Sauntering along the majestic overpass of Quiapo, these things I have deduced while passing by proletarian capitalists (if the term suffices even paradoxically) who, sans rich, are simply filthy. Despite my notoriously virginal way of thinking, I still happen to find these street vendors rather filthy for their immoral display of supposedly censored products as if they were, alongside binoculars and children's toys and other commodities, are totally non-offensive. See what capitalism can do! If it weren't so necessary, I wouldn't even uphold Marxist ideologies, so as to say that I am quite content with my peaceful existence and I have petty ideologies of my own... which are guilty of being conservative.

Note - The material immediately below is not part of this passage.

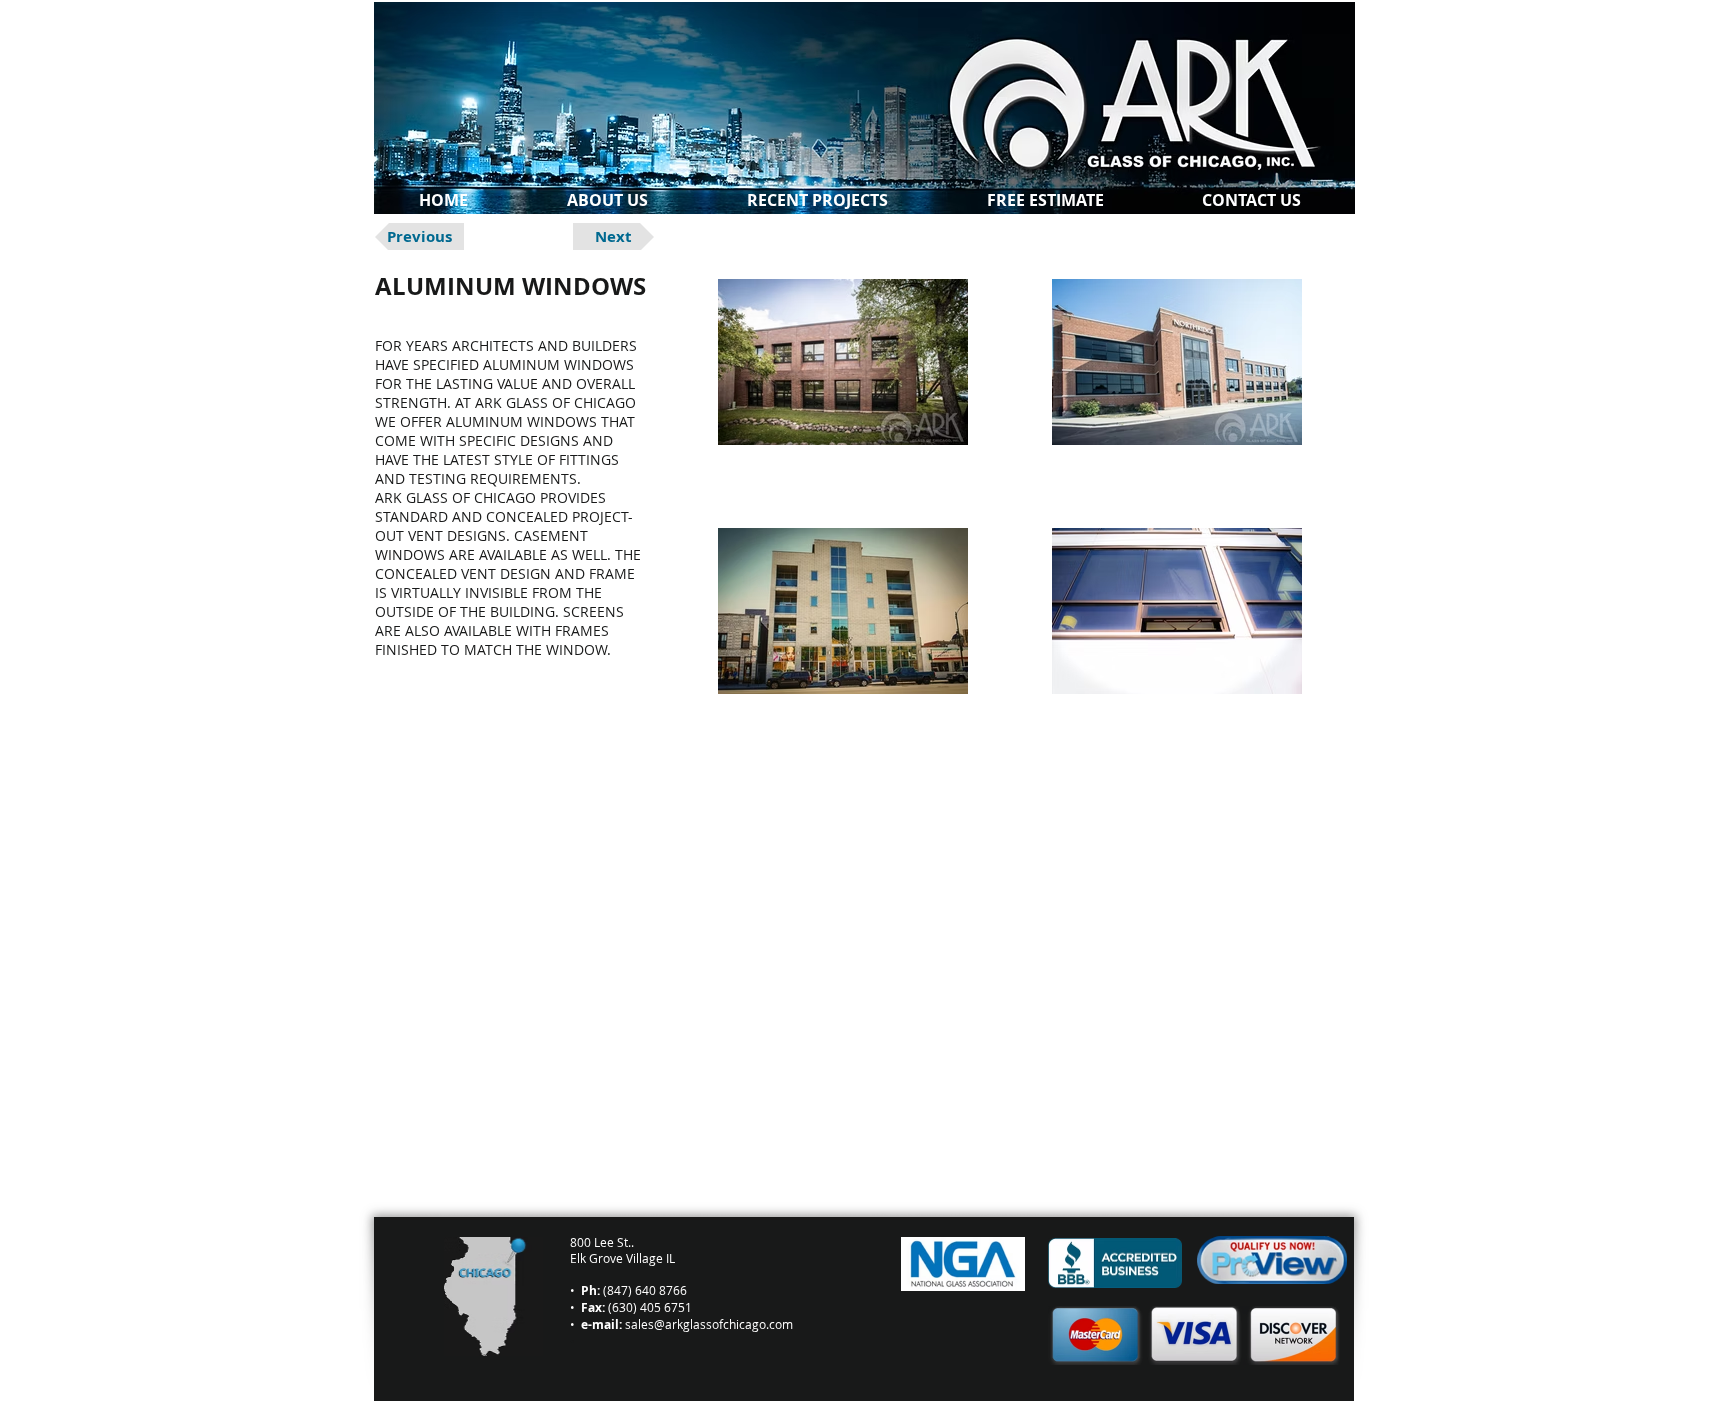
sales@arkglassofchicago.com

But aside from the dildos greeting me left and right, I equally find, as I purchased a new instrument to preoccupy myself with, commerce in this side of the earth as disorienting. How, in the name of profit (or money simply put), can one easily persuade the seller to lower the price of his product without him effectively realizing that he is being dissuaded from acknowledging the true value of his work. Yes, degredation of price is degredation of worth(?) But the presence of price automatically makes a product worthless nonetheless. This has been to a point, my support for Marx's theory of alienation (which strongly accounts for my great aversion for art commodification). But some of these capitalists (only some, I pray, and their names shall not be mentioned) recognize these degredation, these alienation, and the purpose of their product being a product with nothing but monetary value; and to their advantage, create without the essence of quality for the benefit of the buyer, especially the buyers who are non-veteran in purchasing certain products that cater to certain interests. This is human sin in my opinion, as morality being subjective; still, this pragmatic way of businessing a non-pragmatic interest is insulting. Insulting in a sense that art can never be an insensitive business as art is overtly truthfull-- truthfullness being an antithetic, and also destructive, force to business.

Still it is rather insulting, really, to subject art to neo-liberal globalization. Art must never be subject to capitalism. Or lest art will never be art, or what is to replace art will always be ugly. And artists, therefore, should not be subject to wage labor(?) Or rather consider wage, no longer wage, as incentive(?) It is the fullness of art when "labor has become not only a means of life but of life's prime want", as Marx simply puts it.

*Yeeeessss, I am starting to become quite Marxist. And it's a pity I am still a fledgling to this school of thought, and thus have no ability to write this more objectively.